Intellidex, a leading capital markets and financial services research company, conducted the initial assessments of the financial disclosures of the 11 listed mining companies. View their final report.
The Centre for Environmental Rights’ (CER’s) latest Full Disclosure report analyses disclosures by eleven listed mining companies about their financial provision for environmental rehabilitation, i.e. the money that mining companies must set aside to rehabilitate the environmental damage they cause.
Most of the information about financial provision for environmental rehabilitation is found in the mining companies’ annual financial statements. Intellidex, a leading financial analysis and research company, conducted the initial assessments of financial disclosures. The CER then wrote to each of the assessed companies, on the basis of Intellidex’s findings, to request further information and clarification in relation to their disclosures.
The key findings per company, a summary of operations and shareholding, and the original correspondence, can be viewed for each company. The company pages also include aerial and satellite imagery of the companies’ operations, which illustrate the impact that mining has on the environment, and the lack of ongoing rehabilitation.

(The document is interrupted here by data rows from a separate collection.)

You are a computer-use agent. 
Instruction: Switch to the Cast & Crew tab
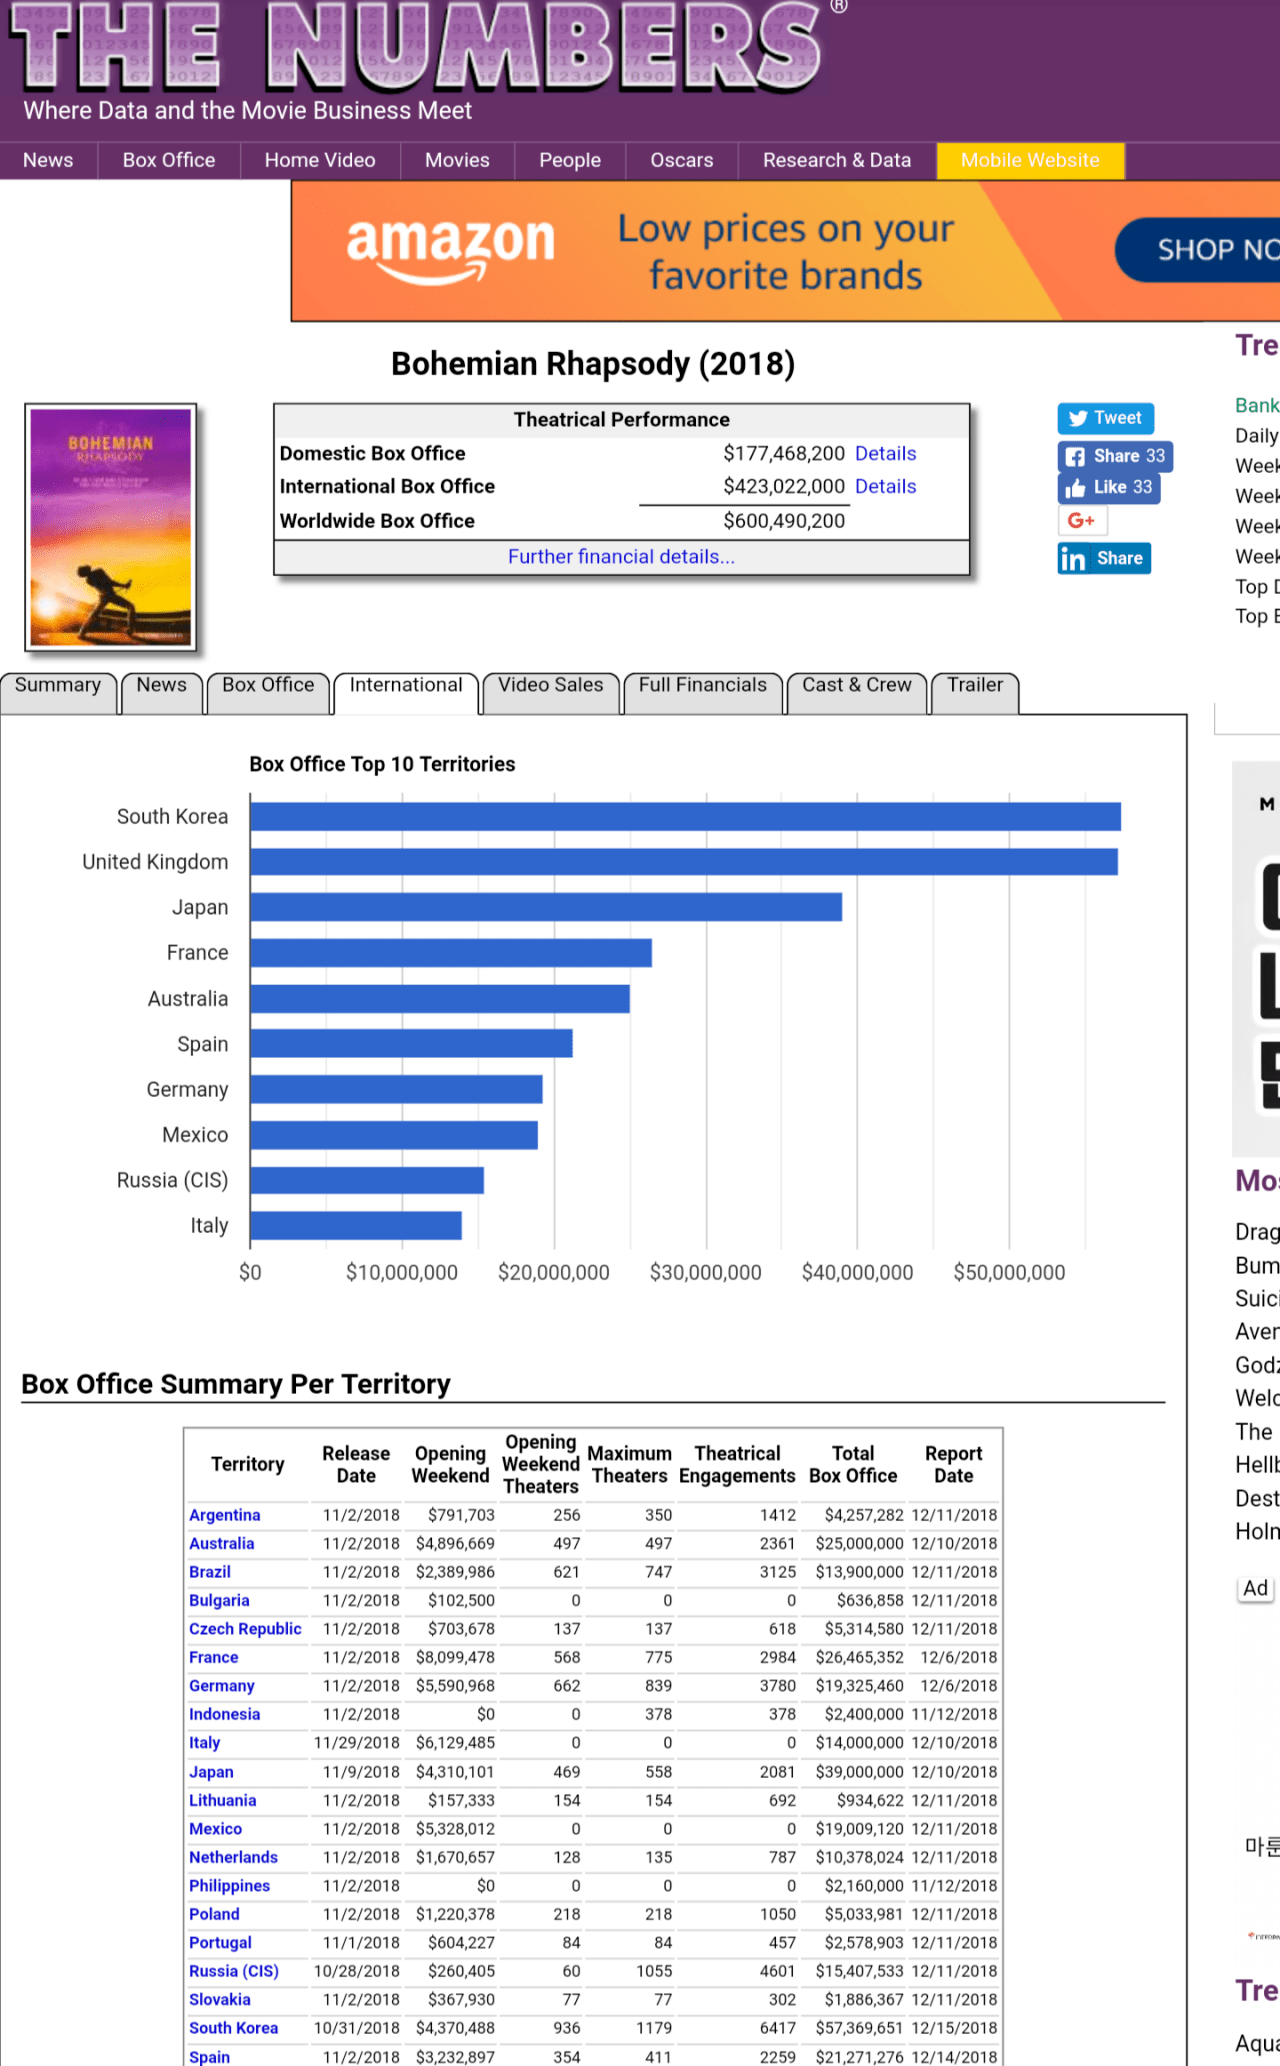pos(856,686)
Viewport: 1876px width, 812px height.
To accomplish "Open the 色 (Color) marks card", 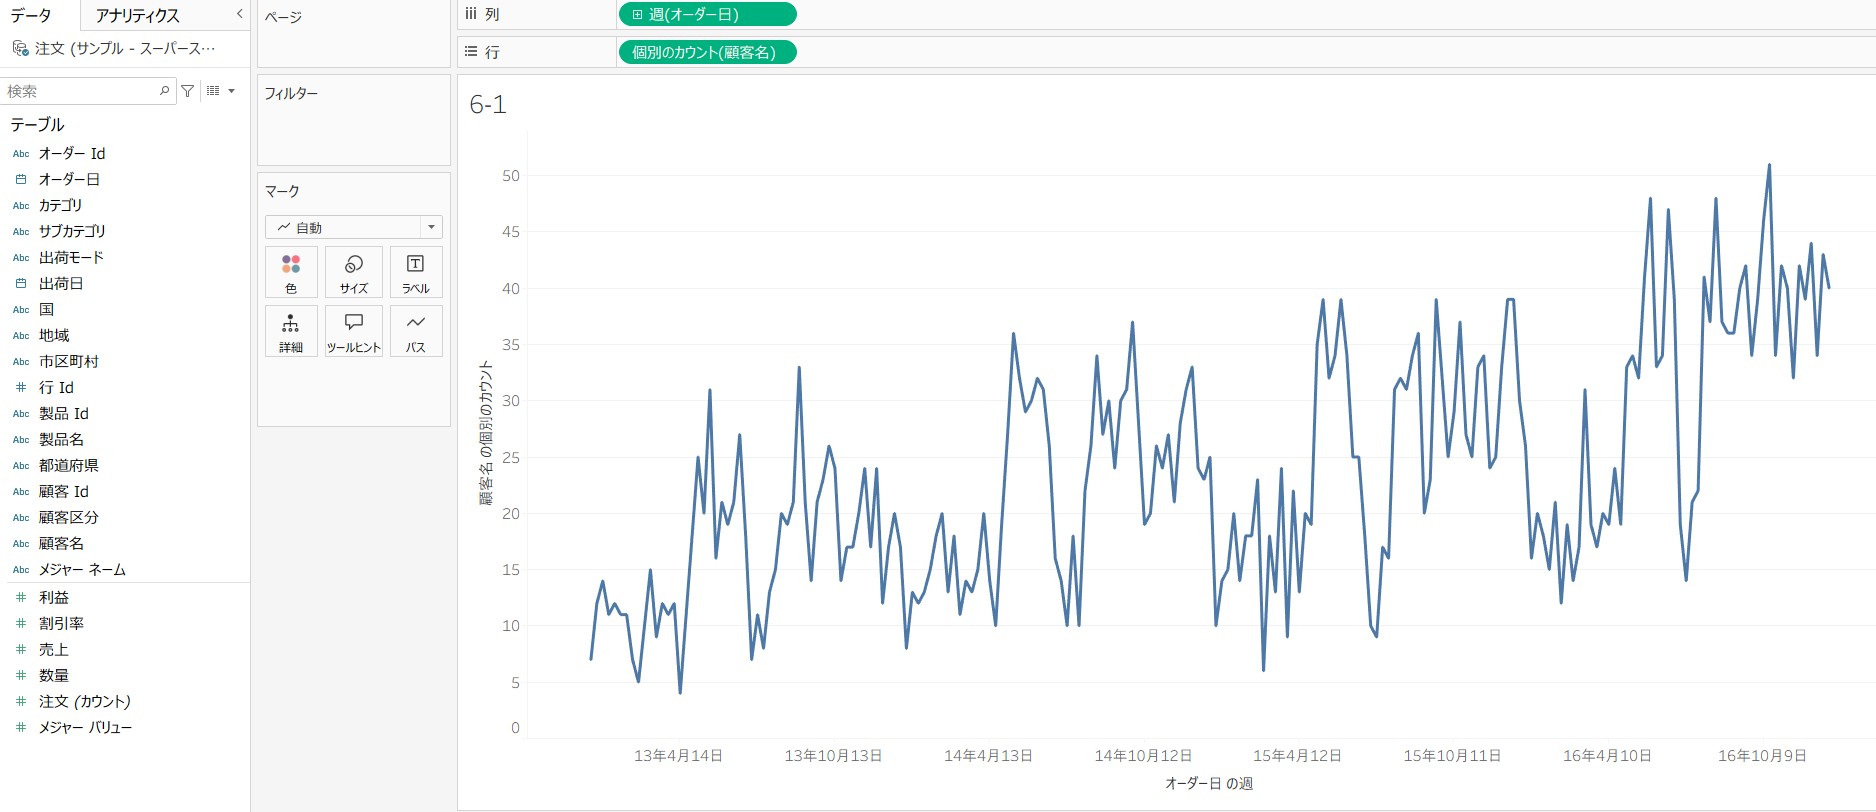I will click(x=291, y=272).
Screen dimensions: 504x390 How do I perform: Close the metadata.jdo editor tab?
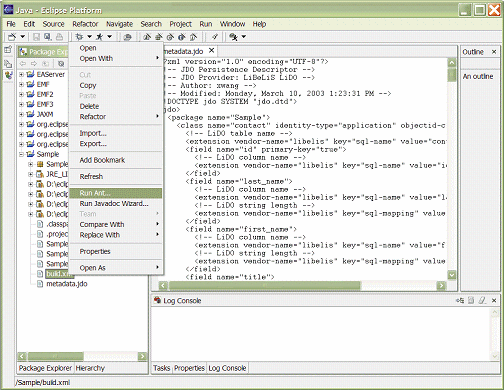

Download Key Findings and Recommendations
Without consistent, clear, reliable and comparable information, it extremely difficult to know whether or not mining companies are properly setting aside and ring-fencing environmental rehabilitation funds. It is also impossible to check whether the estimates given by mining companies of how much it will cost to rehabilitate are accurate, and whether or not the money that they do set aside is actually used for rehabilitation. To further complicate matters, the disclosures do not mirror legal obligations in relation to financial provision for environmental rehabilitation. The correlation between the information provided to the Department of Mineral Resources (DMR), and the disclosures in the annual financial statements, is unclear.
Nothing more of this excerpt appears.